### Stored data
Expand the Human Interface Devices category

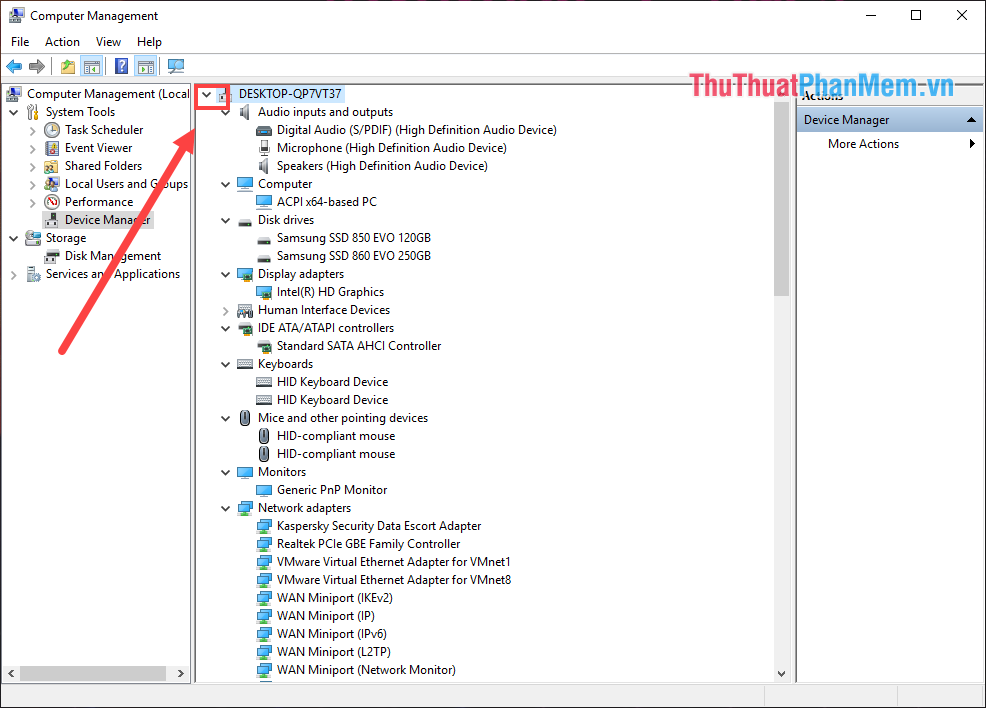[225, 310]
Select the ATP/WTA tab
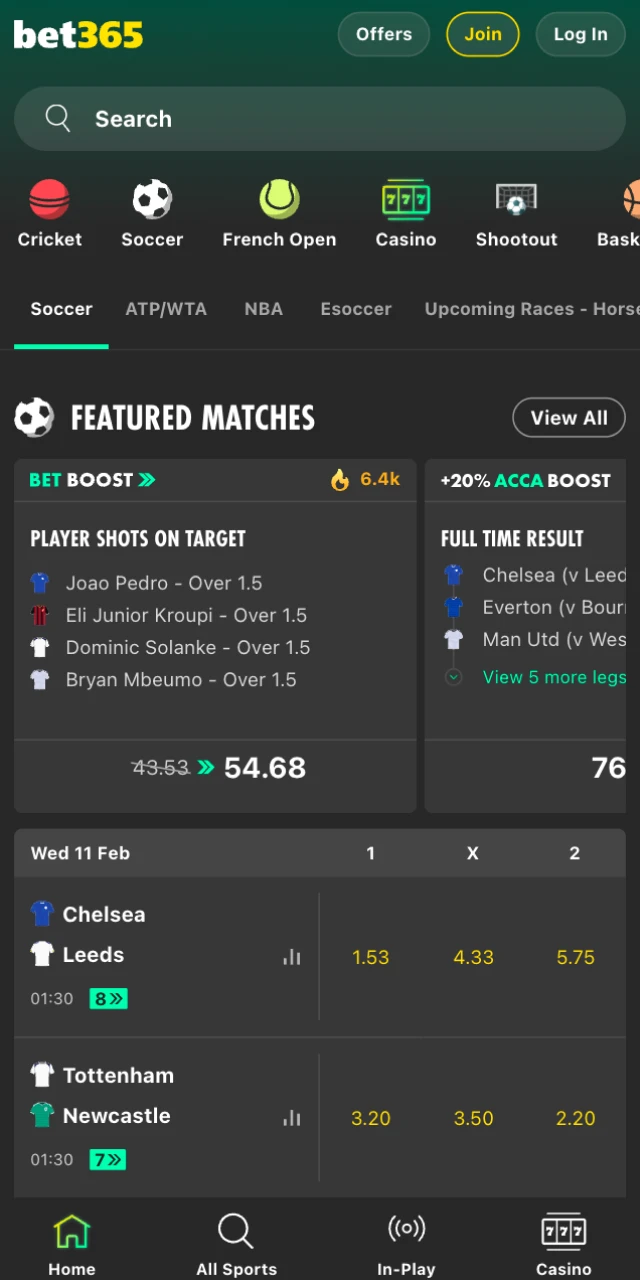The image size is (640, 1280). point(166,309)
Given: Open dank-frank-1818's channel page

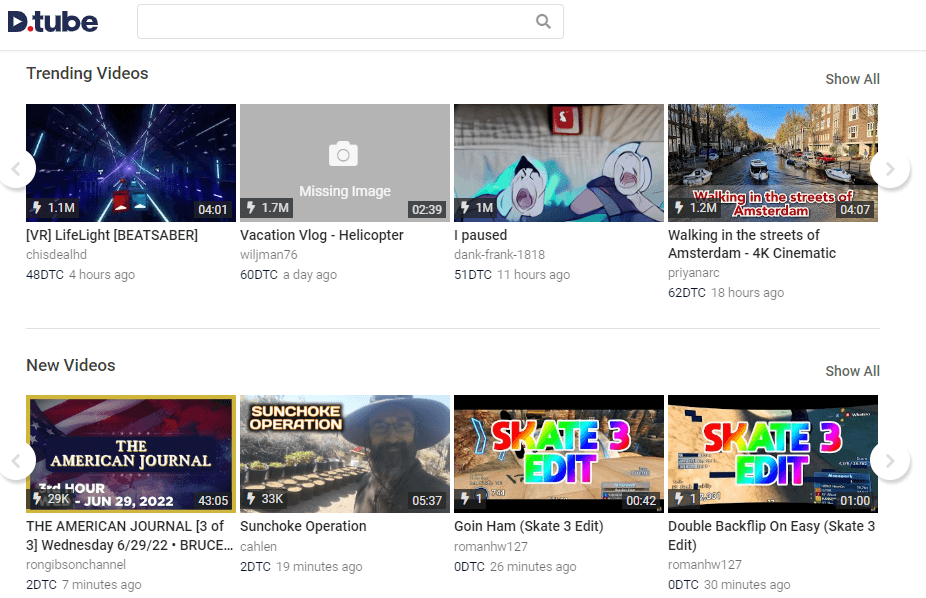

### Task to carry out
Quote all the lines above exactly as given. Do not include the pictures.

### Answer to this problem
Expand the Human Interface Devices category

[225, 310]
Select the ATP/WTA tab
The image size is (640, 1280). point(166,309)
Given: Open dank-frank-1818's channel page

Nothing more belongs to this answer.